Little Changes Can Rid Diet of Hidden Fats

The public is doing a good job of shifting consumption of meat and milk to low-fat products, and now should turn to hidden fats, salad and cooking oils to limit fat in the diet, according to a representative of the American Dietetic Assn.

Rita Storey, a registered dietitian, said that choosing leaner meats and low-fat dairy foods has helped reduce fat in the American diet from 42% to 37% of total calories while preserving valuable sources of calcium and iron.

Fats from meats have been reduced 26% in recent years, according to research sponsored by the American Meat Institute.
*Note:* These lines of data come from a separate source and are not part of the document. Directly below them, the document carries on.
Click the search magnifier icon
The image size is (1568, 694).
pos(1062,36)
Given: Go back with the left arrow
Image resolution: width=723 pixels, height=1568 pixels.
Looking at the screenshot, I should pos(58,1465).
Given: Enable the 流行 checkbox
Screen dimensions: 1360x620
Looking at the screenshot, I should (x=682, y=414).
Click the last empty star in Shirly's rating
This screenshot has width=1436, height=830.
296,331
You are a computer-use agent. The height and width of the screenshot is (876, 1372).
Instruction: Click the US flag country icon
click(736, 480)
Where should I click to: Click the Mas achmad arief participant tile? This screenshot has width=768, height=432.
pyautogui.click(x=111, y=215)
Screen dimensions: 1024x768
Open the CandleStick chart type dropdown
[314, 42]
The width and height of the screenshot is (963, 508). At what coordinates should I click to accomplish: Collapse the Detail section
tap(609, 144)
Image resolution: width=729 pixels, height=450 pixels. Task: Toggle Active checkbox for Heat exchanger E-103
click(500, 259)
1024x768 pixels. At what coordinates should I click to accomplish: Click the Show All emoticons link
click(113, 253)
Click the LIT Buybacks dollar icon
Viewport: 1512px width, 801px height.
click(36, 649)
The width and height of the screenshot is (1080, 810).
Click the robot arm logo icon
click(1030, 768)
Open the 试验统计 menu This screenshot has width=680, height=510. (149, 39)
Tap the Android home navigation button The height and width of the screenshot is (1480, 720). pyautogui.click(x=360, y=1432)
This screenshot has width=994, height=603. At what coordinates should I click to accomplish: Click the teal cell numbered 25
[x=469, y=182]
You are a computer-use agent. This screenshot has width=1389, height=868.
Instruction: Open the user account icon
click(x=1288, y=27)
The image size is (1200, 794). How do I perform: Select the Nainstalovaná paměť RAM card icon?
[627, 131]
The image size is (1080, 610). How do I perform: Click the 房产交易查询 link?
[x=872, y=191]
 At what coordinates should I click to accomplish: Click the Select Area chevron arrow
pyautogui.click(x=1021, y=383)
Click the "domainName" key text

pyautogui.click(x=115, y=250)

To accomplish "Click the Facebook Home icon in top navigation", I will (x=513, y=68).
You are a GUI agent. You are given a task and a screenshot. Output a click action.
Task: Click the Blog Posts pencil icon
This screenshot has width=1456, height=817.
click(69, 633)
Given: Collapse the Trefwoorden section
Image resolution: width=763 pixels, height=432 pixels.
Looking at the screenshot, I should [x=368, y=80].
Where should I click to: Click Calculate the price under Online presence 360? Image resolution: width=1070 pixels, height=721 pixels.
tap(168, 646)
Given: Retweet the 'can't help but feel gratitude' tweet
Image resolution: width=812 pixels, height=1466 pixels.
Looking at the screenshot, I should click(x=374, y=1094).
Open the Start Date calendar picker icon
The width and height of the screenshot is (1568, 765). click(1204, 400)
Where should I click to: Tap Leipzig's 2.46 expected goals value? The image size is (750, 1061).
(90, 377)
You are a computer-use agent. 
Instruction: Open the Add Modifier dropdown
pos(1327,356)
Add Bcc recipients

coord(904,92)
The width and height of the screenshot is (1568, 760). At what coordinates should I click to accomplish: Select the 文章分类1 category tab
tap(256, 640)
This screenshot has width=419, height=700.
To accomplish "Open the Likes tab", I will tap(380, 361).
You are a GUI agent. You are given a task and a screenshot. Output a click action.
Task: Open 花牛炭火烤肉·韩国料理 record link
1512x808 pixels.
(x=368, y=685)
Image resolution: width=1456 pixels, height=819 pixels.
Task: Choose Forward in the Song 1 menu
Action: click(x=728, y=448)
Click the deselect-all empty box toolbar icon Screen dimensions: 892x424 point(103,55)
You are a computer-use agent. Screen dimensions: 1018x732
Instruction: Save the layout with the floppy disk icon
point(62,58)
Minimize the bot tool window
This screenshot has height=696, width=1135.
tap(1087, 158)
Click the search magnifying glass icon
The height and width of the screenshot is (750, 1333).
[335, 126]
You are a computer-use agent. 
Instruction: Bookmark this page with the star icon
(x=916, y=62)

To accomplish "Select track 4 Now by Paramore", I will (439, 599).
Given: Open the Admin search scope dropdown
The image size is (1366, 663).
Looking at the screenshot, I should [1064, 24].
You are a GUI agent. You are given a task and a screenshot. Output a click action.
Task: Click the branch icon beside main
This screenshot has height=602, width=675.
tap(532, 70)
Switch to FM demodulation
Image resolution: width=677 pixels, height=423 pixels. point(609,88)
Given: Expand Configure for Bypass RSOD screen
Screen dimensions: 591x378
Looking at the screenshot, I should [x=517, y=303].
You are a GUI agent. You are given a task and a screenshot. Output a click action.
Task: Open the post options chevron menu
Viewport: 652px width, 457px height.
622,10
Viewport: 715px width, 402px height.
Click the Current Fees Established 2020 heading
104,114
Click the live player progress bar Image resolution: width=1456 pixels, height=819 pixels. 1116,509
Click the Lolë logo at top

Similarly, whole-milk consumption has declined 50% while low-fat and skim-milk use has increased more than 300% from 1955 to 1983, U.S. Food and Drug Administration figures show.

"Salad and cooking oils, shortenings and hidden fats found in processed, packaged bread; cake and muffin mixes, crackers and cookies should be primary targets when consumers reduce fat in their diets because they don't contribute a significant amount of any nutrient," she said.

Salad and cooking oils make up nearly 75% of the fats and oils group of the American diet.

Storey recommends using cooking sprays, switching to broiling, using a microwave or baking instead of frying and making lower fat substitutions for salad dressings, such as using a low-fat yogurt-based dressing.

"Once fats from extra foods have been reduced, a few lower-fat choices from meats and dairy foods such as milk, yogurt and cheese can easily bring you within recommended levels without sacrificing nutrients," Storey said.

The American Heart Assn., the American Cancer Society, the Dairy Council of California and other health groups recommend trimming the total level of fat in the diet to 30% of total calories.